* **What you are asked to do**: In the records below, find the line containing "Task: Click the PG shield logo icon" and retype it and every line after it exactly, adding nothing.

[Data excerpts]

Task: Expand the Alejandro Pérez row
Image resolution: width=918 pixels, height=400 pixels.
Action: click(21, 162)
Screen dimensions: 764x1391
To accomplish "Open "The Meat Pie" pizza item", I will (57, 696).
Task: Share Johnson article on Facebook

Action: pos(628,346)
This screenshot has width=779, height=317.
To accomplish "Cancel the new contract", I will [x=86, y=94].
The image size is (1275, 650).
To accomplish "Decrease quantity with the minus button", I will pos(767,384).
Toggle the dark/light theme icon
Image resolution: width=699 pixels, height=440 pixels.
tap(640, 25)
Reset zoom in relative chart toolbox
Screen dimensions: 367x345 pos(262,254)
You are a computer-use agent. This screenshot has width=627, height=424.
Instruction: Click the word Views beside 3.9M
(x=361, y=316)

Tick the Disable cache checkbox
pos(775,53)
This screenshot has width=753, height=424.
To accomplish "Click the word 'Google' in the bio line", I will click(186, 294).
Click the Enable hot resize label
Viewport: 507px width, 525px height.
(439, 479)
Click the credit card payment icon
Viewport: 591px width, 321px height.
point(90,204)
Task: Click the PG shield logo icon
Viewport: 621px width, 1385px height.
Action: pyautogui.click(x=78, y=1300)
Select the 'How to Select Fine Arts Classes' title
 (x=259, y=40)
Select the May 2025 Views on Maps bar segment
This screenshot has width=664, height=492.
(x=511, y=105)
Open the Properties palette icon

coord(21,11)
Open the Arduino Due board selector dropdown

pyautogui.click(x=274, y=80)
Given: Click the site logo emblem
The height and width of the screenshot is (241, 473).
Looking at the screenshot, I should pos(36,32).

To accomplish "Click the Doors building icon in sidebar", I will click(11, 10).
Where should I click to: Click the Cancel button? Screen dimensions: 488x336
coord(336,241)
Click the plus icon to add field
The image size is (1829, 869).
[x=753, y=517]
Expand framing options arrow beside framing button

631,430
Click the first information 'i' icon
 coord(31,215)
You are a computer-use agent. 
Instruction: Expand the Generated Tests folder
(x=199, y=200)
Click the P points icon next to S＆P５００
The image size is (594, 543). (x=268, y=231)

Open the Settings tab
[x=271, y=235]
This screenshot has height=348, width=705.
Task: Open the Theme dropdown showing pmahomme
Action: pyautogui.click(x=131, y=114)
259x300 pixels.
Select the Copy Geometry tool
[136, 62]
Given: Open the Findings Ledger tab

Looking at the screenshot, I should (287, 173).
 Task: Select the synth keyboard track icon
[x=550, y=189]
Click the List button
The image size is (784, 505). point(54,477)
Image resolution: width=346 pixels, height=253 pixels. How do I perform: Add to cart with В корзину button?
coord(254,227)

* **Answer space**:
Task: Click the PG shield logo icon
Viewport: 621px width, 1385px height.
Action: pyautogui.click(x=78, y=1300)
Select the 'How to Select Fine Arts Classes' title
 (x=259, y=40)
Select the May 2025 Views on Maps bar segment
This screenshot has width=664, height=492.
(x=511, y=105)
Open the Properties palette icon

coord(21,11)
Open the Arduino Due board selector dropdown

pyautogui.click(x=274, y=80)
Given: Click the site logo emblem
The height and width of the screenshot is (241, 473).
Looking at the screenshot, I should pos(36,32).

To accomplish "Click the Doors building icon in sidebar", I will click(11, 10).
Where should I click to: Click the Cancel button? Screen dimensions: 488x336
coord(336,241)
Click the plus icon to add field
The image size is (1829, 869).
[x=753, y=517]
Expand framing options arrow beside framing button

631,430
Click the first information 'i' icon
 coord(31,215)
You are a computer-use agent. 
Instruction: Expand the Generated Tests folder
(x=199, y=200)
Click the P points icon next to S＆P５００
The image size is (594, 543). (x=268, y=231)

Open the Settings tab
[x=271, y=235]
This screenshot has height=348, width=705.
Task: Open the Theme dropdown showing pmahomme
Action: pyautogui.click(x=131, y=114)
259x300 pixels.
Select the Copy Geometry tool
[136, 62]
Given: Open the Findings Ledger tab

Looking at the screenshot, I should (287, 173).
 Task: Select the synth keyboard track icon
[x=550, y=189]
Click the List button
The image size is (784, 505). point(54,477)
Image resolution: width=346 pixels, height=253 pixels. How do I perform: Add to cart with В корзину button?
coord(254,227)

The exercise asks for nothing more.